August 16 2010
Books may make beautiful gifts, but they are no longer a joy forever: thanks to economies in binding, they soon seem to fall apart. My solution involves a visit to Clerkenwell, one of London’s last outposts of traditional craftsmanship. Next door to an old-fashioned watchmaker is The Wyvern Bindery. Entering, one is greeted by a pleasing aroma of seasoned hides, glue and books. Lots and lots of beautiful books. Some are being compressed in Victorian screw-presses, others are in the process of assembly by a largely young crew trained up by master binder Mark Winstanley.

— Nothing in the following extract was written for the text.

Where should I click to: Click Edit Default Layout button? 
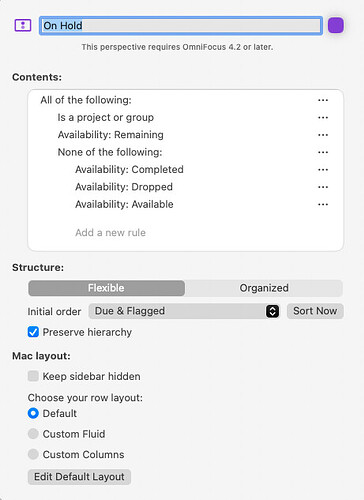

I head first for a drawer of beautiful hand-marbled papers for the cover, each unique. Having selected a psychedelic example in electric blue that would have stopped Dr Timothy Leary in his tracks, there follows a rummage through swatches of hide to find a rich umber to match one of the shades in the cover paper. This will be used for half binding, the leather reinforcing the spine and corners.
When my father’s memoir Ringside Seat was published, I had the proof copy half-bound to the same specification. “Ah ha! An instant heirloom,” he laughed when presented with it. In fact many of the books restored and rebound here are the real thing, the earliest so far being the sixth-century illuminated Abba Garima Gospel (third picture), restored in situ by Lester Capon, assisted by Winstanley, for Ethiopian Heritage. They also bind for Cambridge’s Fitzwilliam Museum and, ah, Hogwarts School.
Buckram or cloth binding, from about £60; quarter binding in goatskin, from about £140.